* start Exercise inputs *
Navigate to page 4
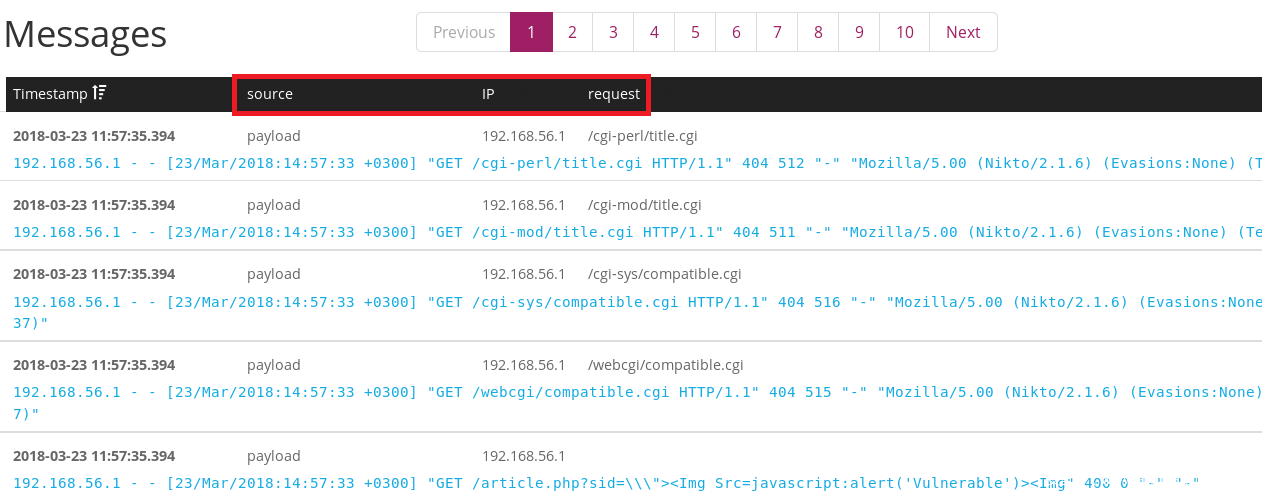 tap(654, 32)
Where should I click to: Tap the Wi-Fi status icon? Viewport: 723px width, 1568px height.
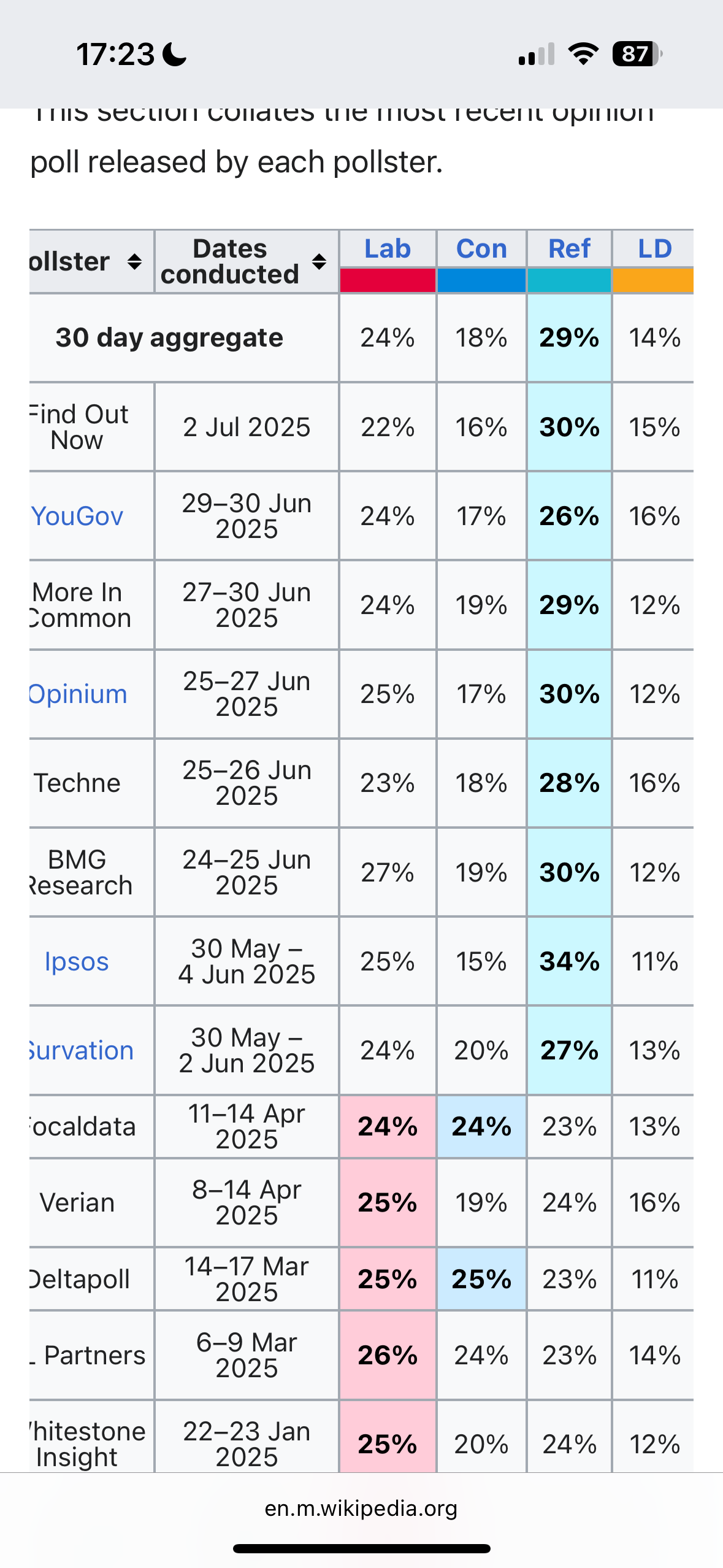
* end Exercise inputs *
* start Exercise inputs *
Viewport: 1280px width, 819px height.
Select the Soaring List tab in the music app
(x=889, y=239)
* end Exercise inputs *
- What to work on -
Display each line of the listing that contains the word "width".

- Answer to the task -
Where should I click to: Tap the Wi-Fi status icon? Viewport: 723px width, 1568px height.
Viewport: 1280px width, 819px height.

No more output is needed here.